- **Exercises**:
A. Answer these questions using the passage about Aodhan Madden, one answer per line and marked the same way:
(i) For which newspaper did Madden work as a journalist and critic?
(ii) In what year did the Abbey Theatre stage The Midnight Door?
(iii) Into which hospital does Madden check himself?
B. Extend the passage about Aodhan Madden, picking up after its final sentence.

Aodhan Madden worked for many years as a journalist and critic with the Irish Press before taking up writing for a variety of mediums, including print, stage, radio and screen. The Abbey Theatre staged The Midnight Door in 1984, and his plays have been broadcast on RTE and the BBC. Madden also wrote the acclaimed film Night Train, which starred John Hurt and Brenda Blethyn.

In 1970s Dublin, transformation is everywhere: people have money in their pockets and wear the latest fashions. But in the pubs and clubs of the city, following the death of his mother, Madden is being crushed by the weight of his closet homosexuality a desperate place for a sensitive young man in that homophobic time and is struggling with alcoholism and paranoid delusions. After a series of surreal drunken ‘adventures’ around the city, he checks himself in to St Patrick’s Hospital where his own transformation begins.

- **Supplied information**:
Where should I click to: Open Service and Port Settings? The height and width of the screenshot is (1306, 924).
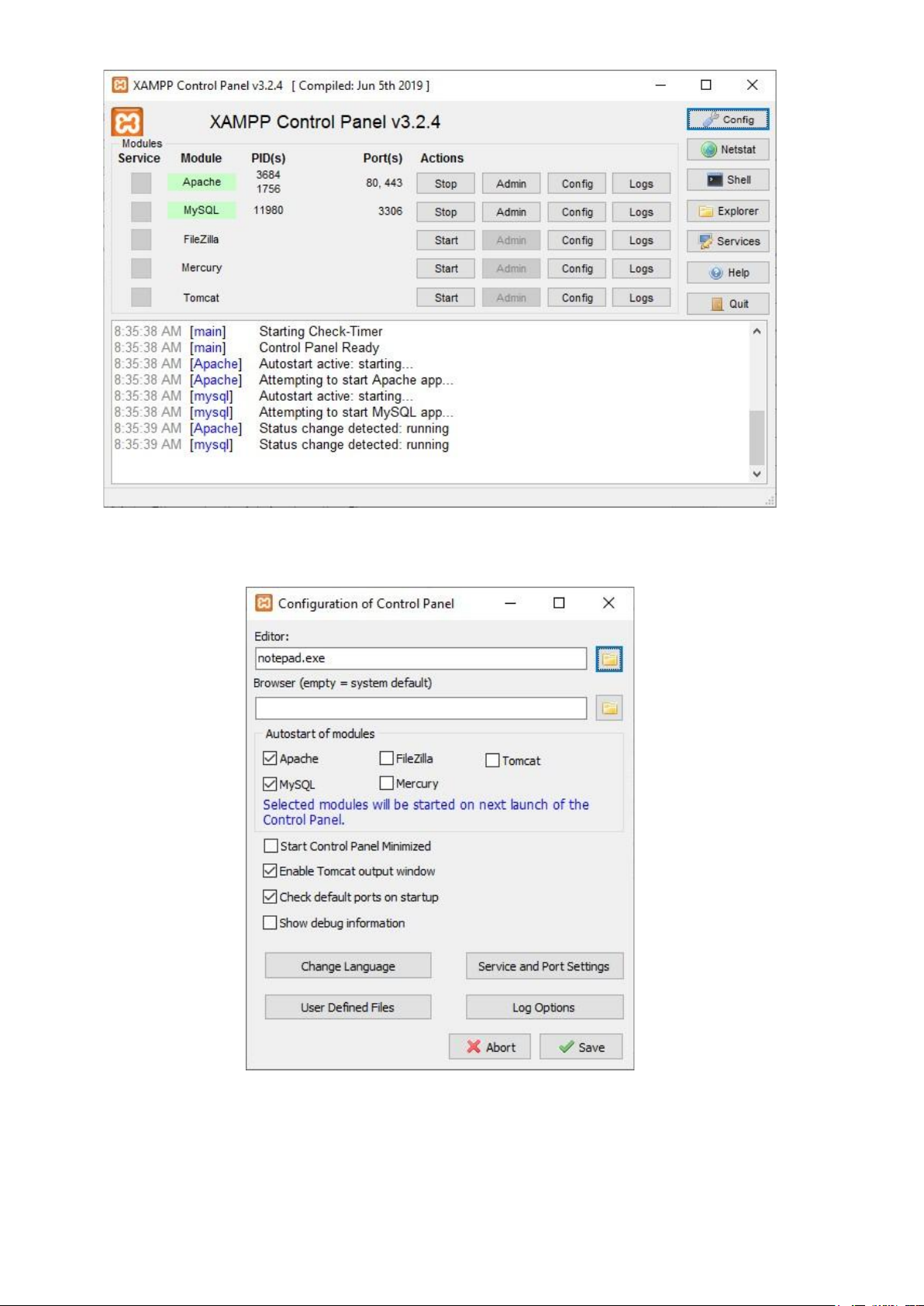[x=544, y=966]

- **Task results**:
A.
(i) The Irish Press
(ii) 1984
(iii) St Patrick's Hospital

B.
Madden writes movingly of his experiences in St Patrick’s hospital, his sometimes dubious friendships with his fellow patients including a drag queen and a murderer and his battles with the authorities and the drink. He tells of how he eventually got his life back on course and launched a successful career as a playwright. Finally, he writes with great tenderness about his father, who lovingly stood by him through the worst of his troubles. This bleakly comic memoir, reminiscent of One Flew Over the Cuckoo’s Nest, makes for gripping, enthralling reading from the first page to the last.